What is “offensive”?

Playing online games gives me a lot of material to consider the question of what it is to be offensive. Faced with a range of negative behaviors, from simple immaturity to more complex, disturbing inflammatory efforts, I wonder as I marvel at the raging: What is “offense”? How (and why) do we give it? How much of it is in whose control— do others have power over our emotions? Can something be universally or objectively offensive?

We face issues of offense outside cyberspace, of course. Recently, a student demanded that other students (at a university level) stop a conversation before class in a classroom because it was offensive. (The subject was the death penalty.) Of the many questions we might ask, I pose this one: What right does someone have to make such a demand? I am reminded of the quotation by Stephen Fry that made rounds on the internet indicating that such a claim lacks force.

As I often do, I wonder about a larger picture: that my fellow gamers often live in the context of a democratic society ruled by law. Does our first amendment allow us to offend others? Does the fact of a legal right to offend permit a moral right to do so (wantonly)?

Whatever it means to offend, we should be careful about how often we do it and why. I am sometimes fond of the adage that “a gentleman never gives offense unintentionally.” I think offense has a role in our language and in our society- there are times we want to barb others, perhaps to spur them to action or to give added power to a point that deserves deep force. Yet, as with so many other tools in our arsenal of interpersonal relations, as we overuse the ability to offend, we only demolish the meaning and significance of the act. In a world in which I am slapped once per year, the slap has significance. In a world in which I am slapped daily, I neither know nor care who is slapping me or why, and my face will lose feeling.

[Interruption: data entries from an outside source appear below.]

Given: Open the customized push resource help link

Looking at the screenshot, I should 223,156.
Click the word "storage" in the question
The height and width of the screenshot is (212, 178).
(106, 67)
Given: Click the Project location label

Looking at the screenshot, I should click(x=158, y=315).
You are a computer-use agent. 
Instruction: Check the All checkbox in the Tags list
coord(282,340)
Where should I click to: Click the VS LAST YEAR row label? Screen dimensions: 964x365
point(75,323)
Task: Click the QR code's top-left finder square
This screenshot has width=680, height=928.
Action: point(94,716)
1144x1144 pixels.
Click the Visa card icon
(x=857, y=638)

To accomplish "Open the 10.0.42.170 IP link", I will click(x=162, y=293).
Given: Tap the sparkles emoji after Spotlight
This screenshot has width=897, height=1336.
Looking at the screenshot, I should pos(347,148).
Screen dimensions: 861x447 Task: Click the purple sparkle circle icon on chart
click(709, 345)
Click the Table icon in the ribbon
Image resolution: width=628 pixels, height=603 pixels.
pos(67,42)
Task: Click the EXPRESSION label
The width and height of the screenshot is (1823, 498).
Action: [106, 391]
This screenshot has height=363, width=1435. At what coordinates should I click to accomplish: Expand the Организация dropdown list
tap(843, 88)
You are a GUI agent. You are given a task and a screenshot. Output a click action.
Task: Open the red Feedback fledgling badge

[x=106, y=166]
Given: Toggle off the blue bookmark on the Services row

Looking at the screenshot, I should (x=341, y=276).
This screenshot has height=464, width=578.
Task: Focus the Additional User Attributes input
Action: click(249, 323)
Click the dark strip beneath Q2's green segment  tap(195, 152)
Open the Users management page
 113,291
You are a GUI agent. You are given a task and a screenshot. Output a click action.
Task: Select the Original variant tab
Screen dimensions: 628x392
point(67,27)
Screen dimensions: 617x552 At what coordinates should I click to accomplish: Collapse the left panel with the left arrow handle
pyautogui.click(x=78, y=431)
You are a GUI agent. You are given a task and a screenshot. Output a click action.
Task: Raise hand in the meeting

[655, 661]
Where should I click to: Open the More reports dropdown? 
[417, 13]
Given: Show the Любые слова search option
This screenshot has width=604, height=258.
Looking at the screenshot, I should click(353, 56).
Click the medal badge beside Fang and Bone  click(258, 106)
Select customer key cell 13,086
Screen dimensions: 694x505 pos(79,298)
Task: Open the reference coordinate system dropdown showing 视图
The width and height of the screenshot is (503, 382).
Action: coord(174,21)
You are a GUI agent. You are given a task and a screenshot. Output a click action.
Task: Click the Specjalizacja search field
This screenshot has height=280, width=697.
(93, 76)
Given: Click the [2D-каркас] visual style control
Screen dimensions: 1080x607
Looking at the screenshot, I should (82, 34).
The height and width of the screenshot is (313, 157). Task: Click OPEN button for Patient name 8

All too often, we offend because we are angry or frustrated at something else, and use insults and degrading comments to vent our unhappiness (often at undeserving targets). Being more thoughtful about the offense we give not only gives more power to our offense when we give it, but helps us face our actual problems and frustrations rather than avoid them. Thinking about why we are yelling at a teammate in an online game might lead us to understand that we are actually unsatisfied with our own performance in the game- or that we are really not over an argument we had earlier in the day with a friend.


Pigeon Syndrome

“Arguing with people on the internet is like playing chess with a pigeon: no matter how well you play, the pigeon will just knock the pieces over, defecate all over the board, and strut around like it won.” Amusing because we can all relate to it, but is this reflective of something deeper in society? People seem to lack the patience and interest to explore issues deeply and thoroughly. Neil Postman (Amusing Ourselves to Death) pointed out that the Lincoln-Douglas debates consisted of a series of speeches that lasted several hours as the senatorial candidates argued for their platforms in great depth and detail, as large crowds sat and listened and thought about the arguments before them—contrast that with today’s political rhetoric of superficial sound bites.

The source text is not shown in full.